(RTTNews.com) - The Australian stock market is declining on Monday following the lackluster cues from Wall Street Friday and data showing a slowdown in China's manufacturing sector in September.
Mining stocks are weak despite higher commodity prices, while banks are among the major losers amid calls to extend the banking royal commission.
In late-morning trades, the benchmark S&P/ASX 200 Index is losing 35.80 points or 0.58 percent to 6,171.80, off a low of 6,165.00. The broader All Ordinaries Index is down 35.60 points or 0.56 percent to 6,289.90. Australian shares closed higher on Friday.
In the banking space, National Australia Bank, ANZ Banking, Commonwealth Bank and Westpac are losing in a range of 0.8 percent to 1.4 percent.
Nationals Senator John Williams has lent his support to Labor's calls for the Hayne Royal Commission to be extended.
In the mining space, Fortescue Metals is down 0.2 percent, BHP Billiton is declining 0.3 percent and Rio Tinto is losing almost 1 percent despite rallies in copper and iron ore prices.
Among gold miners, Evolution Mining is lower by 0.4 percent, while Newcrest Mining is adding 0.3 percent despite higher gold prices.

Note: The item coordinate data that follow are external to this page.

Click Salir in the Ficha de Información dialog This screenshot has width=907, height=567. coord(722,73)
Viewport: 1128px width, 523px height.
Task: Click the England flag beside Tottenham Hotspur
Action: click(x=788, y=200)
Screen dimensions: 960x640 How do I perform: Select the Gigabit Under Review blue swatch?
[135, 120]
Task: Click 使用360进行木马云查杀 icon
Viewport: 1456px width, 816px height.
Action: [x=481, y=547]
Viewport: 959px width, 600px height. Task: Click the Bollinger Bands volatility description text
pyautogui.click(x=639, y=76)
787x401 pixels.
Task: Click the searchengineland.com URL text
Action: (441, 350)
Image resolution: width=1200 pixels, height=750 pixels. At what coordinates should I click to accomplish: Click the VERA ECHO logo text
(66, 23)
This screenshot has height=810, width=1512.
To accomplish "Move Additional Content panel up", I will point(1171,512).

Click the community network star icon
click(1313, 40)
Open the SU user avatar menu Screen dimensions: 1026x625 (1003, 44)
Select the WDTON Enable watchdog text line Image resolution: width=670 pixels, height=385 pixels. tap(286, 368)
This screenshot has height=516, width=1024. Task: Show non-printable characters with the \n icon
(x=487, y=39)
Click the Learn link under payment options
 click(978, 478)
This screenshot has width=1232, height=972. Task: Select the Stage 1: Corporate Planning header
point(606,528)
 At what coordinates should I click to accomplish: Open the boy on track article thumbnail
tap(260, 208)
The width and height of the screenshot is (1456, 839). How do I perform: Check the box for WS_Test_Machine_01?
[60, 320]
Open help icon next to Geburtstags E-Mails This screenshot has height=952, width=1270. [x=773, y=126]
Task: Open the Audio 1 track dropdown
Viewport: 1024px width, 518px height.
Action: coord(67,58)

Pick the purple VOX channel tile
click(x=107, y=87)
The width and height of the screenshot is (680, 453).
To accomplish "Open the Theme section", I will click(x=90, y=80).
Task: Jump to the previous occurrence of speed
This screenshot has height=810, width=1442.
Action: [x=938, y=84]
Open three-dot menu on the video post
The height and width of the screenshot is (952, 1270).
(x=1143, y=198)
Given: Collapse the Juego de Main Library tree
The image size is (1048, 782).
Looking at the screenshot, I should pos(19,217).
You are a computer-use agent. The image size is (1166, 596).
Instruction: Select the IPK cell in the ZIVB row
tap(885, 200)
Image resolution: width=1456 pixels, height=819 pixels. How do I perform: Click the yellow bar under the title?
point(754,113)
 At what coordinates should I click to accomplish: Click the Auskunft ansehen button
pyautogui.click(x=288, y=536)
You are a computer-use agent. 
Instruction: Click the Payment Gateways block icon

Oil stocks are mostly higher after crude oil prices rose more than 1 percent overnight. Oil Search is losing 1 percent, while Woodside Petroleum is adding 0.3 percent and Santos is up 0.6 percent.
In the healthcare sector, CSL is advancing almost 1 percent and Cochlear is adding 0.7 percent.
In economic news, the latest survey from the Australian Industry Group revealed that the manufacturing sector in Australia continued to expand in September, and at a faster rate, with a Performance of Manufacturing Index score of 59.0. That's up from 56.7 in August, and it moves further above the boom-or-bust line of 50 that separates expansion from contraction.
Australia will also see September figures for the inflation forecast for TD Securities today.
In the currency market, the Australian dollar is higher against the U.S. dollar on Monday. The local currency was quoted at $0.7224, compared to $0.7218 on Friday.
On Wall Street, stocks closed roughly flat in choppy trading on Friday amid uncertainty about trade as the U.S. and Canada approached a September 30 deadline to reach an agreement for Canada to join a trade deal struck between the U.S. and Mexico.
Traders also kept an eye on developments overseas after the new Italian government offered a budget with a deficit target three times larger than the previous administration's goal.
While the S&P 500 edged down by just 0.02 points to 2,913.98, the Dow inched up 18.38 points or 0.1 percent to 26,458.31 and the Nasdaq crept up 4.38 points or 0.1 percent to 8,046.35.
The major European markets moved to the downside on Friday. The German DAX Index tumbled by 1.5 percent, the French CAC 40 Index slumped by 0.9 percent and the U.K.'sFTSE 100 Index fell by 0.5 percent.
Crude oil prices rose more than 1 percent on Friday amid tightening global supply. WTI crude for November delivery rose $1.13 or 1.6 percent to settle at $73.25 a barrel on the New York Mercantile Exchange.